Stack Overflow 사용자가 제안한 방법 (실제 코드의 경우 2.74 초) :

a = [4,2,3,1,5,6]
if 7 in a:
    a.index(7)

내 실제 코드에서 첫 번째 방법은 3.81 초가 걸리고 두 번째 방법은 1.88 초가 걸립니다. 좋은 개선이지만 다음과 같습니다.

저는 Python / 스크립트를 사용하는 초보자이며 동일한 작업을 수행하고 처리 시간을 단축하는 더 빠른 방법이 있습니까?

내 응용 프로그램에 대한 더 구체적인 설명 :

Blender API에서 파티클 목록에 액세스 할 수 있습니다.

particles = [1, 2, 3, 4, etc.]

거기서 파티클의 위치에 접근 할 수 있습니다 :

particles[x].location = [x,y,z]

그리고 각 입자에 대해 다음과 같이 각 입자 위치를 검색하여 이웃이 존재하는지 테스트합니다.
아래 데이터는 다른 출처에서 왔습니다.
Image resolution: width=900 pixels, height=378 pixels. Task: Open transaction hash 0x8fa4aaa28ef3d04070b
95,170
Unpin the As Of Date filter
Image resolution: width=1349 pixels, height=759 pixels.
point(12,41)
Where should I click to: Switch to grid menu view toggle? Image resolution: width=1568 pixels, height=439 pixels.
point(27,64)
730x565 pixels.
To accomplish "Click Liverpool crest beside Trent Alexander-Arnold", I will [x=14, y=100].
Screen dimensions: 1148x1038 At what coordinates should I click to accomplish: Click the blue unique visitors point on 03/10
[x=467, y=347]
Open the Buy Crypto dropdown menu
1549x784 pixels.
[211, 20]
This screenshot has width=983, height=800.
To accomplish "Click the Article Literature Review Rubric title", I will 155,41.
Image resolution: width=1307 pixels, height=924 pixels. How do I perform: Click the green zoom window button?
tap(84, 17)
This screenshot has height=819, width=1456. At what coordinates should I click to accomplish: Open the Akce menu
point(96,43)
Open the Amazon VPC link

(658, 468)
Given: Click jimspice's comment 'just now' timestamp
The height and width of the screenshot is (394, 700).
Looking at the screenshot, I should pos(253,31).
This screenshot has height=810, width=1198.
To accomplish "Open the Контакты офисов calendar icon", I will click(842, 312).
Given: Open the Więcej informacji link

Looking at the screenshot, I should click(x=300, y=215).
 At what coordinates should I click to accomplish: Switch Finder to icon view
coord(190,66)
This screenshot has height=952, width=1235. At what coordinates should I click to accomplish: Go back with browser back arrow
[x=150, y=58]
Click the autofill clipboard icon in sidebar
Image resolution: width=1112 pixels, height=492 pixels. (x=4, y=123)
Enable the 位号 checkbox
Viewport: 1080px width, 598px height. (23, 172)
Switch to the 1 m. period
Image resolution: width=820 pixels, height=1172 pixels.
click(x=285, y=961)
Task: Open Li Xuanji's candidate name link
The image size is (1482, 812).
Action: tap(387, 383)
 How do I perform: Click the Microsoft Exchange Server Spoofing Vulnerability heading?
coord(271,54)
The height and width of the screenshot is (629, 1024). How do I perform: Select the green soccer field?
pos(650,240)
if [x+1,y,z] in particles.location
    "Find the identity of this neighbour particle in x:the particle's index
    in the array"
    particles.index([x+1,y,z])

답변

7 in a

가장 명확하고 빠른 방법입니다.

을 사용하는 것도 고려할 수 set있지만 목록에서 해당 세트를 구성하면 멤버쉽 테스트 시간이 단축되는 것보다 시간이 더 걸릴 수 있습니다. 확신 할 수있는 유일한 방법은 벤치 마크를 잘하는 것입니다. (또한 필요한 작업에 따라 다릅니다)

답변

다른 사람들이 말했듯이 in큰 목록의 경우 속도가 매우 느릴 수 있습니다. in, set및 의 성능을 몇 가지 비교합니다 bisect. 시간 (초)은 로그 스케일입니다.

테스트 코드 :

import random
import bisect
import matplotlib.pyplot as plt
import math
import time

def method_in(a,b,c):
    start_time = time.time()
    for i,x in enumerate(a):
        if x in b:
            c[i] = 1
    return(time.time()-start_time)

def method_set_in(a,b,c):
    start_time = time.time()
    s = set(b)
    for i,x in enumerate(a):
        if x in s:
            c[i] = 1
    return(time.time()-start_time)

def method_bisect(a,b,c):
    start_time = time.time()
    b.sort()
    for i,x in enumerate(a):
        index = bisect.bisect_left(b,x)
        if index < len(a):
            if x == b[index]:
                c[i] = 1
    return(time.time()-start_time)

def profile():
    time_method_in = []
    time_method_set_in = []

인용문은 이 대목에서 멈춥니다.